• [TEXTE FOURNI]:
------------------------------
Clés pour la relation d’aide en syntaxe
Gaëtan Clément enseigne la langue et la littérature au collège de Valleyfield depuis 1961. Il a été responsable du centre d’aide pendant près de dix ans. Il vient de publier, chez Modulo éditeur, Clés pour la relation d’aide en français écrit, un ouvrage destiné à servir de guide pour les assistants oeuvrant dans les centres d’aide en français. Le présent article rapporte, de façon abrégée, les notions élaborées dans le chapitre qui traite de la syntaxe.
Les assistants des centres d’aide en français sont généralement des étudiants enthousiastes qui adorent leur travail. Lorsque, en début de session, ils imaginent la tâche qui les attend, ils se voient déjà montant à l’assaut pour réduire à néant les erreurs d’orthographe et les ignorances grammaticales de leurs élèves. Dans cette anticipation euphorique, c’est à l’accord des mots qu’ils pensent, rarement à la syntaxe ou à la rédaction de texte.
Arrive le jour, pourtant, où leurs élèves, saisis de panique après avoir reçu leur première analyse ou leur première dissertation, réclament d’eux qu’ils les aident en syntaxe. Et voilà nos assistants pris au dépourvu, démunis, ne sachant comment intervenir dans un domaine qui, soudainement, leur apparaît complexe, sinon compliqué. Tout en identifiant les erreurs sur les copies, ils se demandent bien « comment enseigner ça », d’autant qu’en cette matière ils n’ont plus l’outil rassurant de la règle de grammaire entraînant une réponse unique (le participe passé conjugué avec ÊTRE s’accorde toujours avec le sujet). Il n’existe, en effet, ni réponse ni modèle uniques en syntaxe : la personne qui écrit est toujours placée devant des choix à faire, devant plusieurs formes syntaxiques possibles et correctes pour traduire le même message. Ne pouvant comparer les phrases de son élève à un quelconque point de repère et se voyant dans l’obligation d’évaluer, d’interpréter, l’assistant doute alors de l’exactitude de son évaluation — et de l’intervention à faire –, ce qui entraîne chez lui une grande insécurité. On l’entendra souvent faire la réflexion suivante : « Il me semble que ça se dit mal… Il me semble que je n’aurais pas écrit ça comme ça… » Mais il ne peut aller plus avant dans sa pensée.
------------------------------
• [EXERCICES À RÉALISER]:
(1) Relevez les noms propres de personne, de lieu et de maison d’édition présents dans le texte sur la relation d’aide en syntaxe.
(2) Dans le texte sur la relation d’aide en syntaxe, recopiez le passage qui commence à « Clés pour la relation d’aide en syntaxe » et se termine à « de la syntaxe. » en remplaçant « ouvrage » par « livre ».

• [EXTRAIT DES DONNÉES]:
------------------------------
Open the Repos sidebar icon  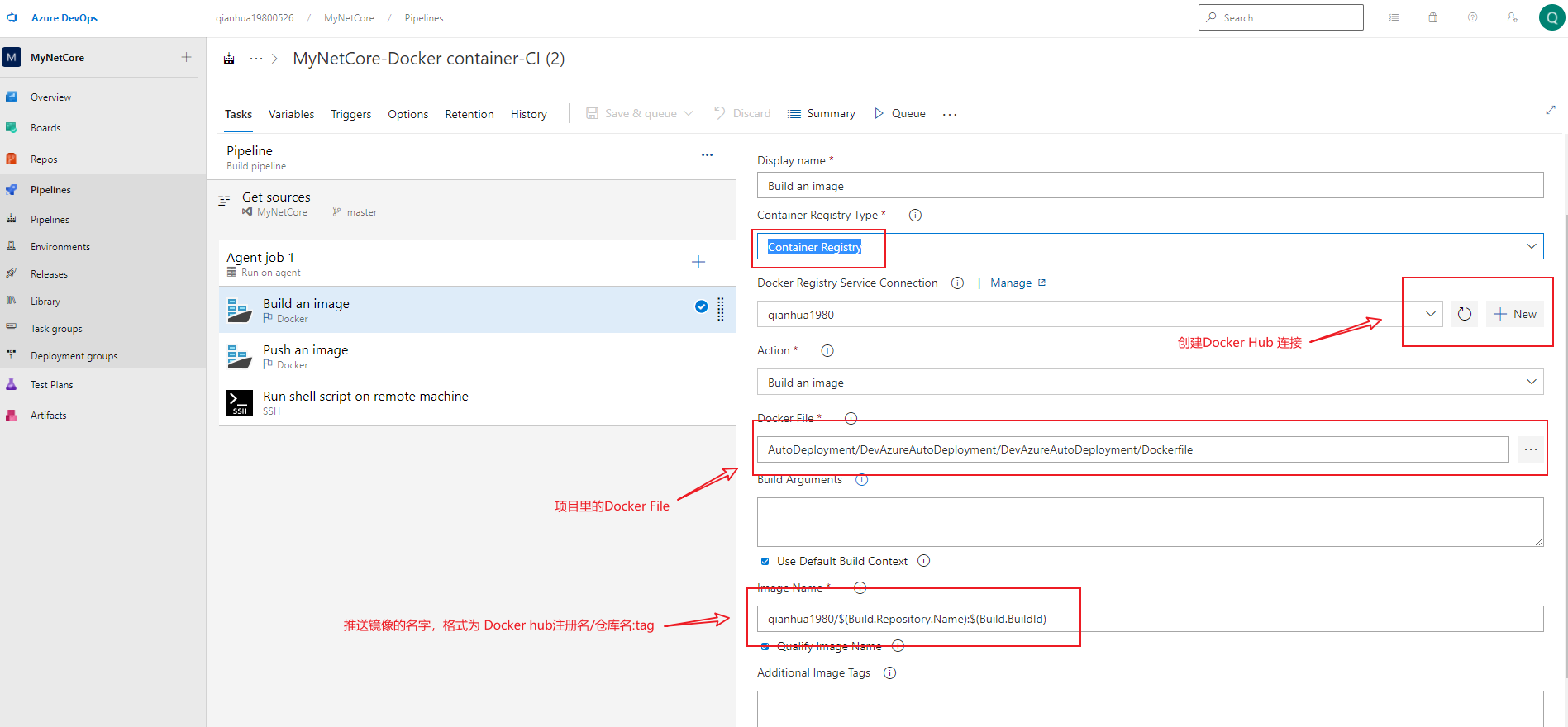pos(12,159)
------------------------------
• [RÉSULTATS DES EXERCICES]:
(1) Gaëtan Clément, Valleyfield, Modulo

(2)
Clés pour la relation d’aide en syntaxe
Gaëtan Clément enseigne la langue et la littérature au collège de Valleyfield depuis 1961. Il a été responsable du centre d’aide pendant près de dix ans. Il vient de publier, chez Modulo éditeur, Clés pour la relation d’aide en français écrit, un livre destiné à servir de guide pour les assistants oeuvrant dans les centres d’aide en français. Le présent article rapporte, de façon abrégée, les notions élaborées dans le chapitre qui traite de la syntaxe.